Comments of the Center for Climate and Energy Solutions on State Guidelines for Greenhouse Gas Emissions from Existing Electric Utility Generating Units; Advance Notice of Proposed Rulemaking.
Docket ID No. EPA–HQ–OAR–2017–0545
This document constitutes the comments of the Center for Climate and Energy Solutions (C2ES) on EPA’s Advance Notice of Proposed Rulemaking on State Guidelines for Greenhouse Gas Emissions from Existing Electric Utility Generating Units. C2ES is an independent, nonprofit, nonpartisan organization dedicated to advancing practical and effective policies and actions to address our global climate change and energy challenges. As such, the views expressed here are those of C2ES alone and do not necessarily reflect the views of members of the C2ES Business Environmental Leadership Council (BELC).
Emissions of greenhouse gases lead to higher average air and ocean temperatures. These, in turn, contribute to longer and hotter heat waves, stronger storms, greater wildfire risk, longer growing seasons, and other changes to the climate. Each of these impacts is recognized to harm public health through increased mortality and morbidity, reduced air quality, and longer pollen/allergy seasons. Notably, those populations most vulnerable to these public health impacts are often low income, elderly, and children.
Since 2009, when the EPA Administrator made a finding that greenhouse gases endanger public health and welfare, the body of scientific evidence demonstrating harmful consequences of greenhouse gases has only grown and strengthened. Moreover, compelling evidence is building that greenhouse gases harm the economic well-being of the United States, above and beyond the endangerment of public health. It is clearer than ever that steps must be taken to reduce greenhouse gas emissions.
C2ES believes the best way to reduce greenhouse gas emissions is an economy-wide, market-based policy implemented with national legislation; however, the urgency of the problem demands that action be taken via existing regulatory authority while a legislative approach remains under development. The Supreme Court confirmed that the Clean Air Act provides the U.S. Environmental Protection Agency (EPA) with authority to regulate greenhouse gas emissions, so C2ES supports a rulemaking to reduce greenhouse gas emissions from electric utility generating units (EGUs).
C2ES is pleased to have the opportunity to offer more specific comments on several of the main areas EPA identified.
The role of state and federal governments
The final EPA regulation of greenhouse gases from EGUs will exist in a complex landscape of other policies, both federal and state. Over the last several years, a majority of states have implemented climate and/or clean energy policies that affect greenhouse gas emissions from the power sector.
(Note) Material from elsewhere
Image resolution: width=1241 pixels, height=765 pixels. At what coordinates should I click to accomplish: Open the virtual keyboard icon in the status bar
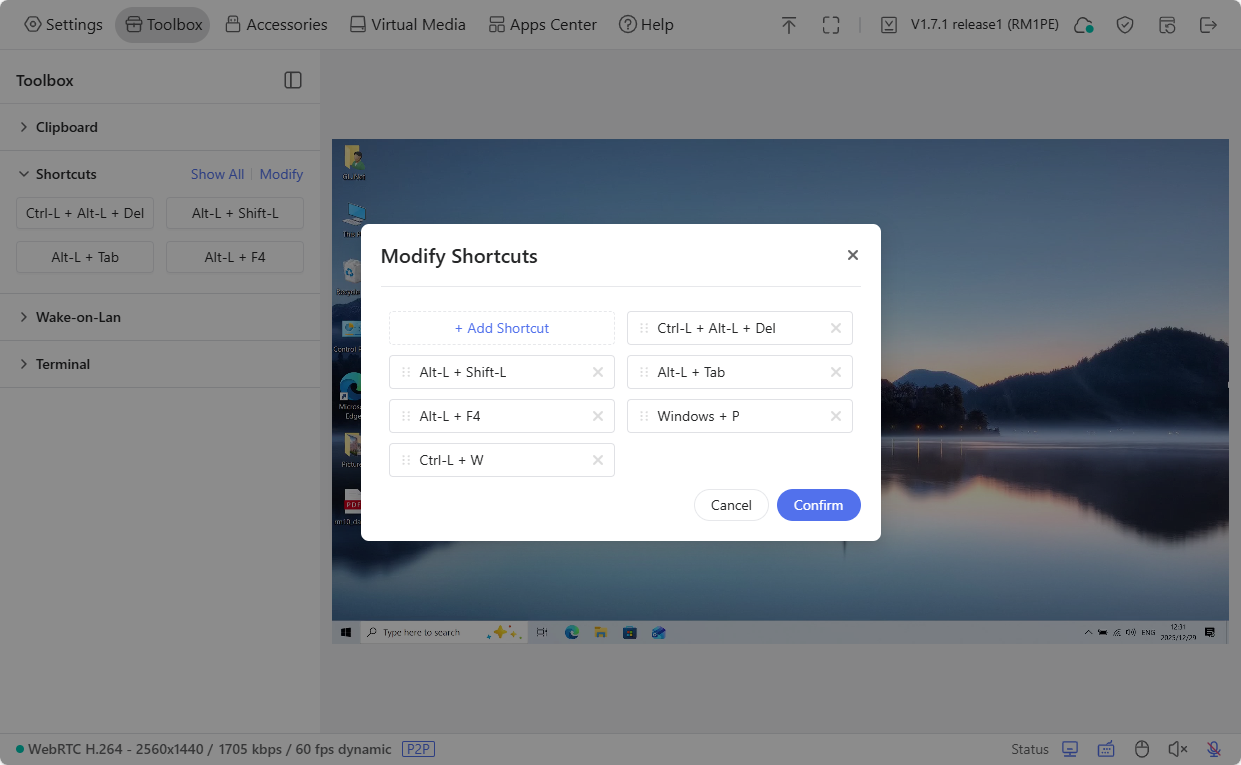[x=1106, y=748]
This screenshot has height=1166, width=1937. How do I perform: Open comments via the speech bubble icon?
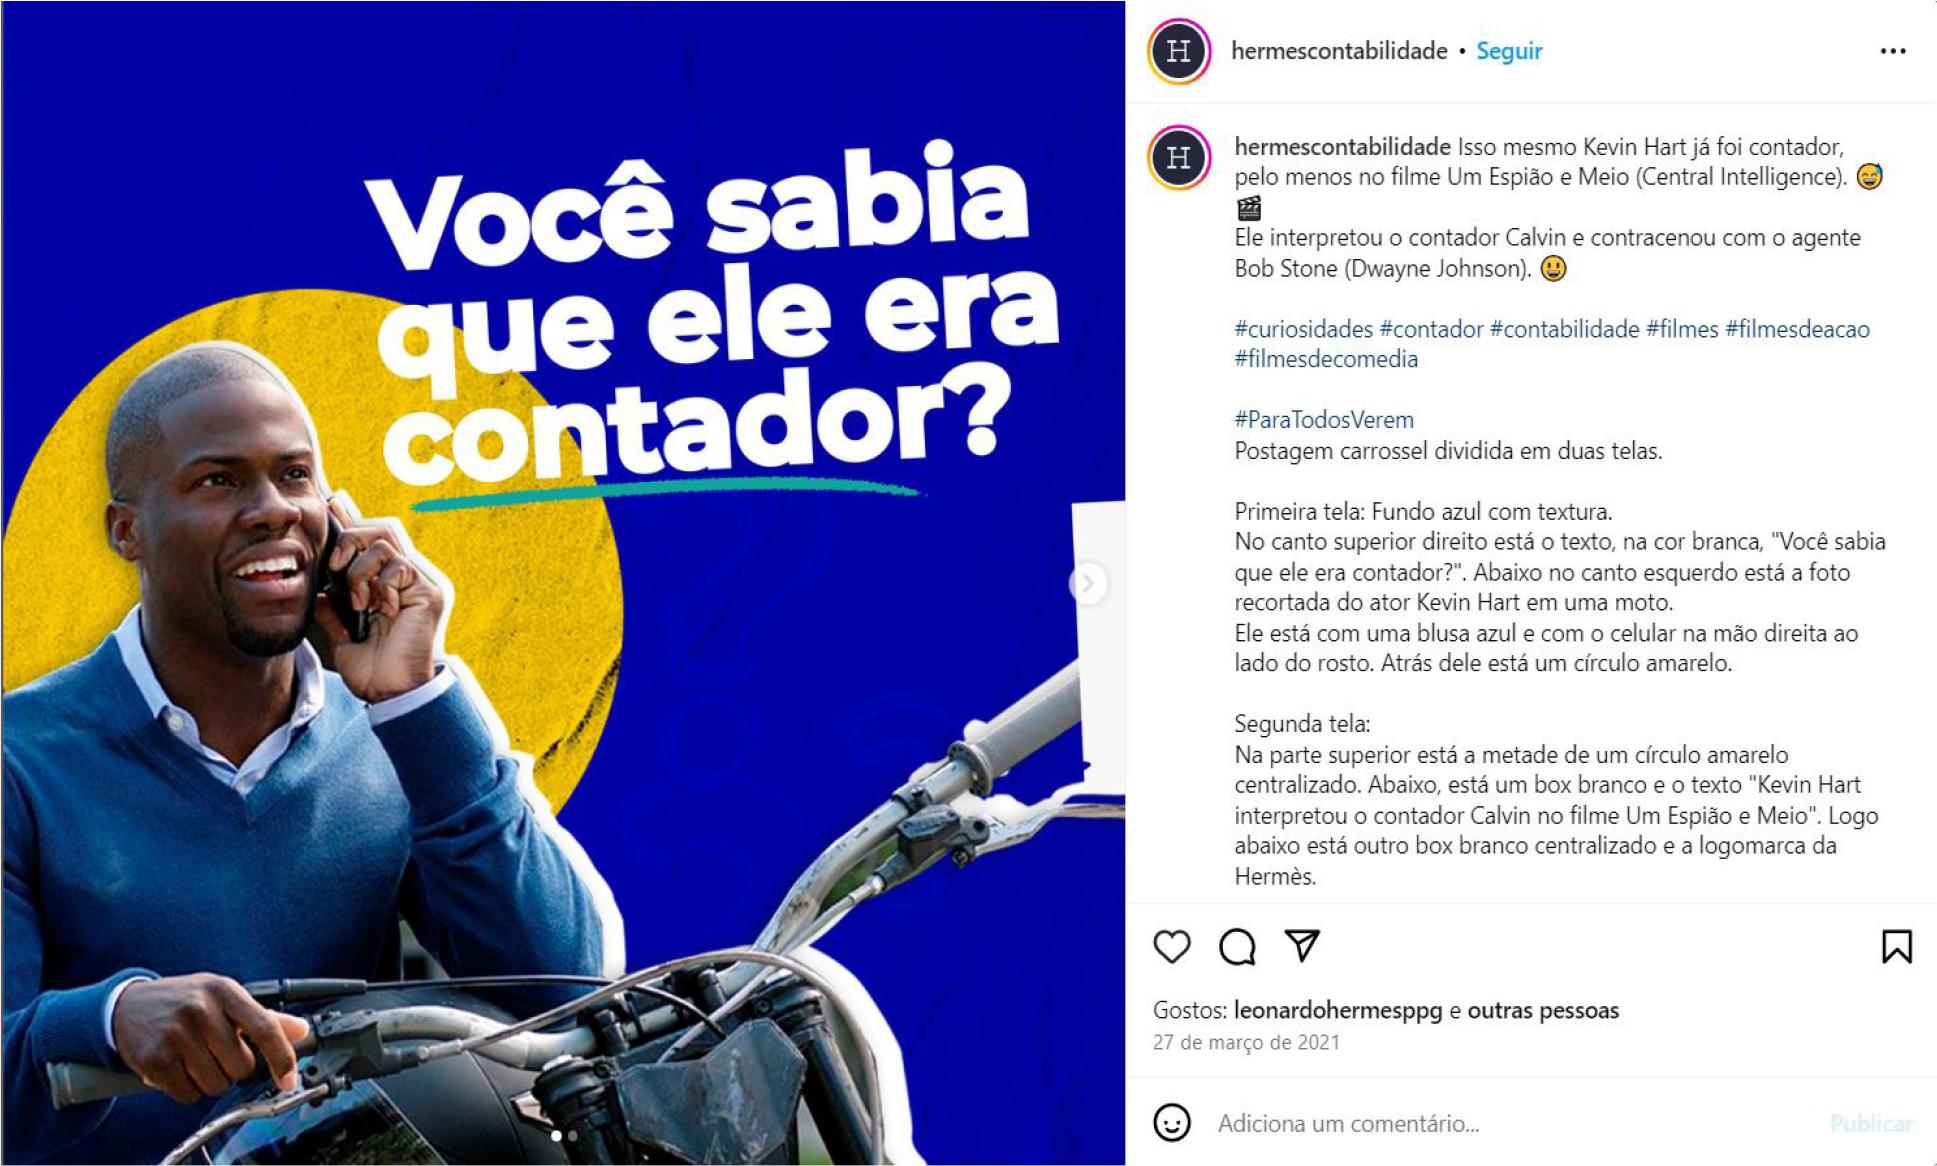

These policies include mass-based limits on carbon emissions, rate-based limits on carbon emissions, mandates for renewable generation and nuclear generation, and incentives for investment in carbon capture use and sequestration technologies. Only the mass-based limits on emissions, namely the Regional Greenhouse Gas Initiative and California’s cap-and-trade program, directly affect emissions at existing EGUs because they are covered sources in those programs. But the other policies indirectly affect emissions at existing EGUs, typically by reducing the total output of electricity consumed from these units in favor of non-emitting sources.
We encourage EPA to include the maximum amount of flexibility in a final rule on existing EGUs, in recognition of this complex policy landscape in which EGUs operate and of the fact that duplicative regulations will only lead to higher administrative costs with no additional environmental benefits. For example, if EPA developed sample state plan text that set a statewide mass-based target, states could consider implementing a plan that relied upon existing state mass-based programs and required only a single compliance action for EGUs.
Maximum flexibility has other benefits as well. Because the electricity grid does not respect state lines, EGUs often sell electricity in states outside of the state in which they are located. Maximum flexibility would allow states to work in partnership with neighboring states and their RTOs/ISOs to determine the scope and form of emission standards that best reflect their local circumstances. Additionally, flexible compliance options, like emissions averaging and trading, are known to reduce overall costs of reducing pollution. The EPA has a long history of successfully using trading mechanisms to achieve pollution reduction at reduced compliance costs. Examples include phasing out lead in gasoline, the Acid Rain Program, and controlling for ozone and fine particulate matter.
While we support a final rule that gives states the maximum compliance flexibility, it is important that the rule deliver real reductions in addition to what state policies and market forces are expected to do without federal action. A unit-by-unit performance standard, based on historic emissions rates for individual EGUs, would be one way to achieve this result. EPA could still allow states to adopt flexible mechanisms within this framework. As precedent, Washington state’s Clean Air Rule required individual units to reduce emissions relative to their historic performance, but units could generate tradable credits by reducing even faster than required. This mechanism provides an incentive for units to overcomply, but at the same time provides compliance flexibility for unanticipated situations without comprising environmental performance.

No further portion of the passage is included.